У противоположной прямой
– А как насчет нового человека? – садясь в такси, спросил я у водителя.
– Это еще кто такой? – удивился таксист.
На фоне закатного небосвода, у противоположной прямой, возле конюшни делят выручку американский литературовед и наш призовой наездник. Ученый не сразу выразил готовность отправиться на бега даже после того, как я сказал ему, что мне не до него – у меня на руках рысак, которого надо готовить на приз, и не лучше ли наши беседы и встречи перенести поближе к лошадям. «Герцен, – добавил я, стараясь воздействовать на заокеанского специалиста по России, – бывал на бегах». Однако я не учел: при разговоре о Герцене неизбежно пришлось бы затронуть его разочарование в Западе, чего осведомленный гость-русист, приехавший к нам проводить свою линию, очевидно, предпочитал не делать.

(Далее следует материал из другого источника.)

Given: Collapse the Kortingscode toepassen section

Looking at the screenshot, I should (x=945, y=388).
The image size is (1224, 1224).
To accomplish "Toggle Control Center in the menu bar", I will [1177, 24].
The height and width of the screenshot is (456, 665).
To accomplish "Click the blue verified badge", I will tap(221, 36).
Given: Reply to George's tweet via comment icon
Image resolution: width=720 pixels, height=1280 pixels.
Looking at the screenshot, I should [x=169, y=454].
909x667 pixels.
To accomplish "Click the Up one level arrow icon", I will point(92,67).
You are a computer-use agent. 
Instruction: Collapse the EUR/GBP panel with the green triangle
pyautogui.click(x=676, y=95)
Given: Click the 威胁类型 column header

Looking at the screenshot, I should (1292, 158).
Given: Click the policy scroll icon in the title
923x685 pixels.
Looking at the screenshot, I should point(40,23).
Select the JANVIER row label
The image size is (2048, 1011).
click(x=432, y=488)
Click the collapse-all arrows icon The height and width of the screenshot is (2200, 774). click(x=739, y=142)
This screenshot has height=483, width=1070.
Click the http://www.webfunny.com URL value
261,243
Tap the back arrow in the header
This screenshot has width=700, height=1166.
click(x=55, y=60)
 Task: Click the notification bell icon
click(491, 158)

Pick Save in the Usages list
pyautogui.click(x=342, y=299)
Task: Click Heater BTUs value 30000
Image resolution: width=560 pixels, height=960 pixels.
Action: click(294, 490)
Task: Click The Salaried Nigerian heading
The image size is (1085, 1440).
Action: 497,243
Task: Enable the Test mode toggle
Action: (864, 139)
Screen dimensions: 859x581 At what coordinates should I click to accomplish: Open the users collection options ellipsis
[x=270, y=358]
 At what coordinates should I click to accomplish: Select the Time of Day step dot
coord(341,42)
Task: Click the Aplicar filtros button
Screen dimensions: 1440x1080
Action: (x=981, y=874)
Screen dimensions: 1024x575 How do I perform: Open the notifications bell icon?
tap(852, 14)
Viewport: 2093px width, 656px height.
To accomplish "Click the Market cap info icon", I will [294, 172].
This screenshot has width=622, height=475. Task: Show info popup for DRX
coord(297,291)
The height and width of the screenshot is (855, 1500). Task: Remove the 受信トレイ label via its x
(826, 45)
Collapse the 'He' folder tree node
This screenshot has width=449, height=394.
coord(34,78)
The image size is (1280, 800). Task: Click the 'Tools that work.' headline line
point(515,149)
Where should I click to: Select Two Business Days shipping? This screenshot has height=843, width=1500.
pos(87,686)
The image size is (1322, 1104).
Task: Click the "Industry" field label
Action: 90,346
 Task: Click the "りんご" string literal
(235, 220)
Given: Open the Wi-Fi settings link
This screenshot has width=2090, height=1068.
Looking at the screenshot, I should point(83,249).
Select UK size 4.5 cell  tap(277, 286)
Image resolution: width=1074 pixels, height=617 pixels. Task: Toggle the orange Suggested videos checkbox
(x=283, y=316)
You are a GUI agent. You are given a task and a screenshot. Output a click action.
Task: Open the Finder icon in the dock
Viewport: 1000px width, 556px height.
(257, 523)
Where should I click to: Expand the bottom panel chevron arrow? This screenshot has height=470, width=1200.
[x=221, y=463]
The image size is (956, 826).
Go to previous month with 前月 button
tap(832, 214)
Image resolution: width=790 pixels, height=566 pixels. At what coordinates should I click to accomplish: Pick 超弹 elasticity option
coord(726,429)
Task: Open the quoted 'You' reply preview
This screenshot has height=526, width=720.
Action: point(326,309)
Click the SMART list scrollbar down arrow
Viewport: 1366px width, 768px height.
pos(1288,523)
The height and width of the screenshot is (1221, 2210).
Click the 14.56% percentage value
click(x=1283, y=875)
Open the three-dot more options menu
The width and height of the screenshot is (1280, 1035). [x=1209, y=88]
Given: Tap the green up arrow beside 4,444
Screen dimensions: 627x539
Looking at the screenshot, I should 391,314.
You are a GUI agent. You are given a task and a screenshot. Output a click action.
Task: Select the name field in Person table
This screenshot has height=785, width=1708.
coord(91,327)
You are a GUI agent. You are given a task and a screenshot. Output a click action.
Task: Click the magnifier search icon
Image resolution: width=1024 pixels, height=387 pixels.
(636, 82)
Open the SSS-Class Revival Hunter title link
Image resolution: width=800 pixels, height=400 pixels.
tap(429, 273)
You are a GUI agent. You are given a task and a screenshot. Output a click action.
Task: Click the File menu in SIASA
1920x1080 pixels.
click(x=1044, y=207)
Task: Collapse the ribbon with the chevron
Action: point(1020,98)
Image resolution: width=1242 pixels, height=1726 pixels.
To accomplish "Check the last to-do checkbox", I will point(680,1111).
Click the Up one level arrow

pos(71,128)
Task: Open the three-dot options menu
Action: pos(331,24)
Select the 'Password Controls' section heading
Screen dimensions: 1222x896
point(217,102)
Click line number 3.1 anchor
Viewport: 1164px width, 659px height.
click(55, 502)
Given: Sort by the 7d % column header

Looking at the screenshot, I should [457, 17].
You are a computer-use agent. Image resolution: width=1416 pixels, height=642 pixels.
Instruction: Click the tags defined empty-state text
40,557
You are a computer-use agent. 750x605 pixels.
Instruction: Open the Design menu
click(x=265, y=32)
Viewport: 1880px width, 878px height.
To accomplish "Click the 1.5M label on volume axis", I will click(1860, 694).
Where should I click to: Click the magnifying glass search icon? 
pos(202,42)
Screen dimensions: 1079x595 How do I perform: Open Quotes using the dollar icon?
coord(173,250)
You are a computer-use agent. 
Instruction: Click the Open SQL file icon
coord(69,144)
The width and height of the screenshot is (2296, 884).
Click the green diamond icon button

Кто же еще, как не Симмонс, должен был приехать к нам первым? Как только начался научный обмен, основатель Центра по изучению СССР прибыл в Институт мировой литературы. Он и раньше не раз приезжал к нам, впервые – еще в свои аспирантские годы. В то далекое время, как он рассказывал, работая над своей диссертацией, Симмонс снимал комнату рядом с Трубной площадью у спекулянтки-фарцовщицы. Снимал Симмонс собственно не комнату, а, уточнял он, лишь половину комнаты, вернее, только кровать, отделенную от ложа самой хозяйки лишь пологом не выше постелей. После дневных трудов каждый на своем поприще, в поисках ложа и сна, как говорит Гомер, они имели обыкновение беседовать. Укладывались и начинали делиться друг с другом впечатлениями. Симмонс возвращался из Отдела рукописей публичной библиотеки, которая тогда еще продолжала называться Чертковской, а квартирная хозяйка приходила с черного рынка. «Она была неграмотна, однако без труда проводила любые валютные операции», – рассказывал Симмонс, не уставая восхищаться простой русской женщиной, на всю жизнь запомнившейся ему своей смышленостью. Точно так же он неизменно отдавал должное безграничной эрудиции своих русских научных наставников, а когда говорил об архивистах из Отдела рукописей у него тряслись губы. У него голос дрожал, когда он рассказывал, какие это были отзывчивые помощники. «Люди! Какие люди!», – восклицал Симмонс. А квартирная хозяйка, пусть спекулянтка и воровка, но – душа.